UK NHS clinical negligence costs “out of control”

NEWS – The UK’s National Health Service (NHS) is effectively being held to ransom by the legal industry, as efforts to contain soaring clinical negligence costs are proving ineffective and the main cost-driving factors are “largely outside the health system’s control”, the National Audit Office (NAO) has warned.

Spending from the Clinical Negligence Scheme for Trusts has quadrupled over the last 10 years to £1.6bn in 2016-17, of which legal fees accounted for £487m, up 632% (from £77m) over the same period, an NAO analysis published today reveals.

This increase is due mainly to the growth in small and medium-value claims, with legal costs actually exceeding the damages payments in 61% of cases. Meanwhile, the increasing level of damages awarded for high-value claims is also a key factor.

The number of claims has risen from 2,800 in 2006-07, to 7,300 in 2016-17. However, only an estimated 45% of the growth in spending is directly attributable to that rise, the NAO notes.

In the coming years, overall spending on clinical negligence is expected to escalate further, doubling to £3.2bn per year by 2020-21.

The impact of this situation on an already stretched NHS is significant. Higher proportions of clinical negligence spending are associated with a significant risk of financial difficulty, the NAO has found. In 2015-16, all 14 trusts which spent 4% or more of revenues on clinical negligence claims were in deficit.
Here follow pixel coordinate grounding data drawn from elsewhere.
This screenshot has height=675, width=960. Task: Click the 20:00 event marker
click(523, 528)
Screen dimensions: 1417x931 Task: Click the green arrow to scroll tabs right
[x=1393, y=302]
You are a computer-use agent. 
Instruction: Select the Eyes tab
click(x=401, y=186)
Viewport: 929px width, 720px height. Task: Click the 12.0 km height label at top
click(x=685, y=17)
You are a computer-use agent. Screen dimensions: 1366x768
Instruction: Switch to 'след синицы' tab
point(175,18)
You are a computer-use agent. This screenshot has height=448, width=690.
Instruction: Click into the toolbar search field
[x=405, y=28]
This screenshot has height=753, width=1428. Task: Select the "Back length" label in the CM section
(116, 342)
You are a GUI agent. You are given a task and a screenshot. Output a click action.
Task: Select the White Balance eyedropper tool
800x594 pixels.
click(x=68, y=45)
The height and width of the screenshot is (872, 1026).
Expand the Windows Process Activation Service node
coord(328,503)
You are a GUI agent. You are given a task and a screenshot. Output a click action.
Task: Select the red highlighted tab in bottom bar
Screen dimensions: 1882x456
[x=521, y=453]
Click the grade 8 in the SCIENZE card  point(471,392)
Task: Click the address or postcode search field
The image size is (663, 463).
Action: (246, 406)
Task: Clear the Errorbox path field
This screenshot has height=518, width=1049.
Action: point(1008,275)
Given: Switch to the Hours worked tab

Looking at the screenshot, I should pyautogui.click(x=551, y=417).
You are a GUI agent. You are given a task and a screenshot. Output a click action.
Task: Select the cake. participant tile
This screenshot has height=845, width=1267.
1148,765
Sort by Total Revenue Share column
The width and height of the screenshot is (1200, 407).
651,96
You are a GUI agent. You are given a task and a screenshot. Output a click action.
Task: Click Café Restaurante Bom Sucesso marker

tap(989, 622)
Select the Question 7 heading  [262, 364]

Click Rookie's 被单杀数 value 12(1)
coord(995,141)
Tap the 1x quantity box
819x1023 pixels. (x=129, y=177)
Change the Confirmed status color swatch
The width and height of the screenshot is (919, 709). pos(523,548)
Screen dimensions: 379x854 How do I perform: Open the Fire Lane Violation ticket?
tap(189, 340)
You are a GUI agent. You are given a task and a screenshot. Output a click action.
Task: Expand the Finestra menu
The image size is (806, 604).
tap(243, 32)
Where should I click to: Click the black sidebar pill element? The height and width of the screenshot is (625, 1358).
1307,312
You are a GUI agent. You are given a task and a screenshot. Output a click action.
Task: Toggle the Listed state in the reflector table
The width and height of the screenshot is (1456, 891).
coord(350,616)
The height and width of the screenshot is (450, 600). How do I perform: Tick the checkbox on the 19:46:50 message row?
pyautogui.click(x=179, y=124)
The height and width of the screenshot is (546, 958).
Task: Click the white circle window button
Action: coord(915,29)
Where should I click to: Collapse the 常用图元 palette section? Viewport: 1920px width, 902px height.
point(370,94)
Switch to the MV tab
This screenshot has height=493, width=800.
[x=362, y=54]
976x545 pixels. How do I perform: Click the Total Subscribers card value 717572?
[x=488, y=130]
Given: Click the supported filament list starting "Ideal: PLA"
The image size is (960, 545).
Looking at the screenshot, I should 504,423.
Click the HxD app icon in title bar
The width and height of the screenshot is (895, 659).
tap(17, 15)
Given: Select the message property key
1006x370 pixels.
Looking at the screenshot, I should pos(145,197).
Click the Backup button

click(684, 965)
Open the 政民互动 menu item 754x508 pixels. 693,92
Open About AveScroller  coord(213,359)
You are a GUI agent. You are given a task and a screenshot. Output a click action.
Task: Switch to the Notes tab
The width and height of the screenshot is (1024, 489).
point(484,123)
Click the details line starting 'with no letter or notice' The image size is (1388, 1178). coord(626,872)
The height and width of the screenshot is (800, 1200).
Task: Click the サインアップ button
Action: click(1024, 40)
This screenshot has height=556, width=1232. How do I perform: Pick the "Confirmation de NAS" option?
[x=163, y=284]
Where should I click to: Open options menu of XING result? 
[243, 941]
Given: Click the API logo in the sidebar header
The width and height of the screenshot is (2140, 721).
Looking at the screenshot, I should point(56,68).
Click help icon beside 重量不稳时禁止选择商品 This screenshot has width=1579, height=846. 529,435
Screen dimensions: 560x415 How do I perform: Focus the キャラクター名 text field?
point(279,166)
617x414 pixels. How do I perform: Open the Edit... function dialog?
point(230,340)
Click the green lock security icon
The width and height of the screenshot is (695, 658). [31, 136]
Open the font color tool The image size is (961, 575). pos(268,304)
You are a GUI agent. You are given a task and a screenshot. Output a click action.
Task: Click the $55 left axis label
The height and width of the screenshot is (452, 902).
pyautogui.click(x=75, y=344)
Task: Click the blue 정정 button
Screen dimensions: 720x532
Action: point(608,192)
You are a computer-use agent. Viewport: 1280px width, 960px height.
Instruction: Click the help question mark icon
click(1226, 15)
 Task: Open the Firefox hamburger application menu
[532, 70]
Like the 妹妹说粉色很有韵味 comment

The solutions proposed by the Department of Health and NHS Resolution are unlikely to contain these soaring costs, the NAO believes. This poses a growing risk to healthcare accessibility and quality, it warns.

Efforts to challenge excessive legal costs are saving an estimated £144m per year (2015-16), and new plans could cut a further £90m per year by 2010-21 “if successfully implemented”, says the NAO. However, these savings pale against the costs involved.

Instead, only “significant activity in policy and legislation” across various government departments can bring the fundamental changes needed, claims the NAO. As things stand, “the government lacks a coherent cross-government strategy, underpinned by policy, to support measures to tackle the rising cost of clinical negligence”, it said.

The government is due to respond formally to this NAO report in due course.

Meanwhile, the NAO’s forthcoming “NHS Financial Sustainability” report, due to be published in late 2017, will explore the progress made by the government and arm’s-length healthcare bodies in achieving financial sustainability in 2016-17.

Last year, the NAO criticised government plans to close an estimated £22bn gap in resources by 2020-21 as “not fully tested” and lacking incentives for local NHS bodies to achieve targets which it described as “unrealistic”.